Abaixo, editorial da Folha de São Paulo, intitulado "Chinelos da
impunidade", sobre as chinelagens da Rose do Lula no escritório paulista
da Presidência da República:
Pouco mais de um ano e três meses
atrás, logo depois de decididas as penas para figurões do mensalão do PT, veio
à tona um novo e bizarro escândalo: o escritório da Presidência da República em
São Paulo se transformara numa filial de tráfico de influência sob a chefia de
Rosemary Noronha.
Íntima de Luiz Inácio Lula da
Silva desde a década de 1990, ela vai agora responder na Justiça pelos muitos
favores que teria concedido e pedido como uma das mulheres mais influentes da
república petista. A ação criminal contra ela e 17 associados se inicia no
exato momento em que próceres do partido se livram de cumprir penas de prisão
em regime fechado.
Noronha foi instalada no gabinete
paulistano por Lula e ali mantida por Dilma Rousseff, mas não tanto por seus
dotes administrativos.Como se tivesse recebido um feudo
para nele mandar e desmandar, de acordo com a Polícia Federal, comandava de São
Paulo um esquema de venda de pareceres que chegou a envolver duas agências
reguladoras federais e a Advocacia-Geral da União (AGU).

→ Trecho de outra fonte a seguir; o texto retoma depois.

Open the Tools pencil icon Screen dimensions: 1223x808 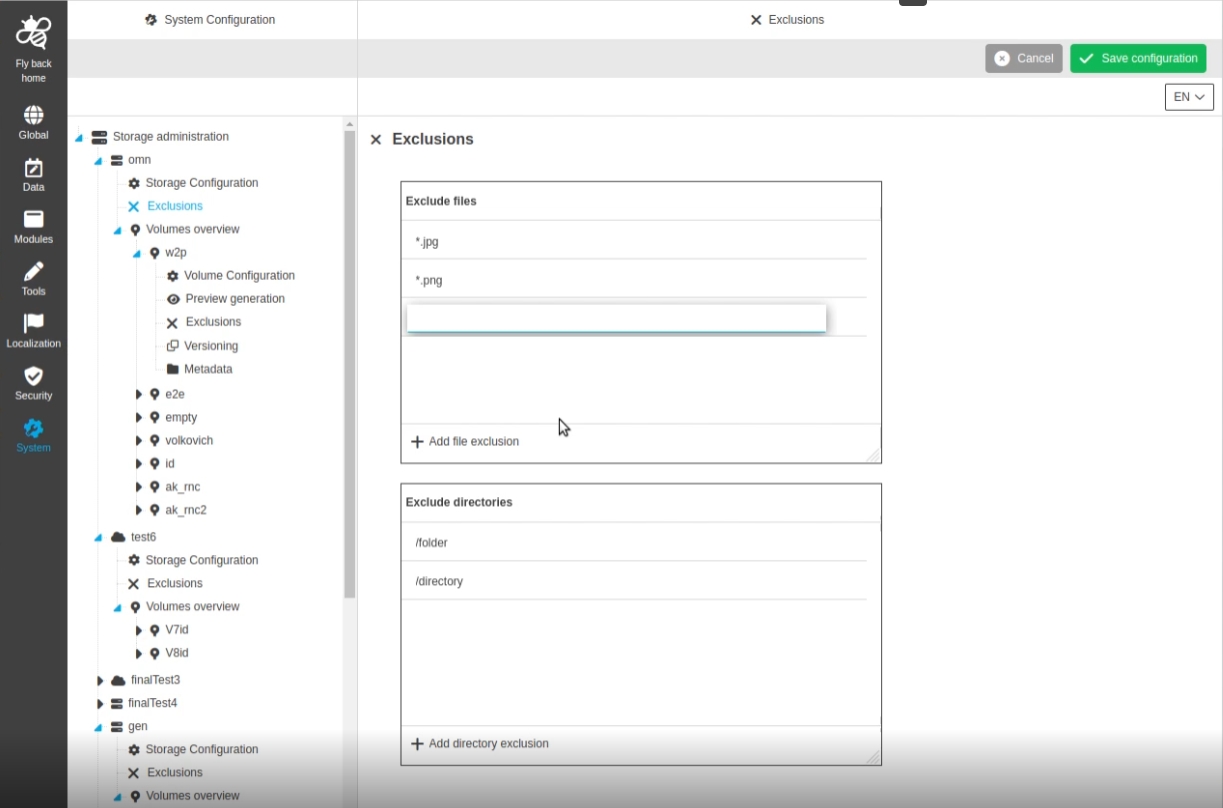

A amiga de Lula indicou os irmãos
Paulo Rodrigues Vieira e Rubens Carlos Vieira para diretorias da ANA (águas) e
da Anac (aviação civil), respectivamente. Na AGU, segundo a investigação,
contavam com o beneplácito do advogado-geral-adjunto da União, José Weber
Holanda Alves, que ajudou a resolver problemas do ex-senador Gilberto Miranda
(PFL-AM) com ilhas no litoral paulista.
Eram várias as moedas de troca
aceitas pelo grupo. De pagamentos em dinheiro vivo a passagens para cruzeiros,
circulava de tudo pelos dutos do esquema. Tais miudezas, diante das enormidades
do mensalão, chegaram a ser descritas por policiais como
"chinelagem".
Na época em que eclodiu, o
escândalo ajudou a firmar a noção de que o PT, ou ao menos setores do partido,
não conhecia limites para a corrupção. Solidificou a ideia de que a praticava
no atacado e no varejo --como fazem de resto tantas agremiações políticas no
Brasil.
Para impor tais limites, porém,
existe a Justiça. Se vierem novas condenações neste caso --que ora se torna
mais robusto com a aceitação da denúncia-- e outras nos muitos escândalos que
decerto surgirão, talvez um dia se recomponha a certeza de que a coisa pública
não é um butim devido a quem conquista o poder.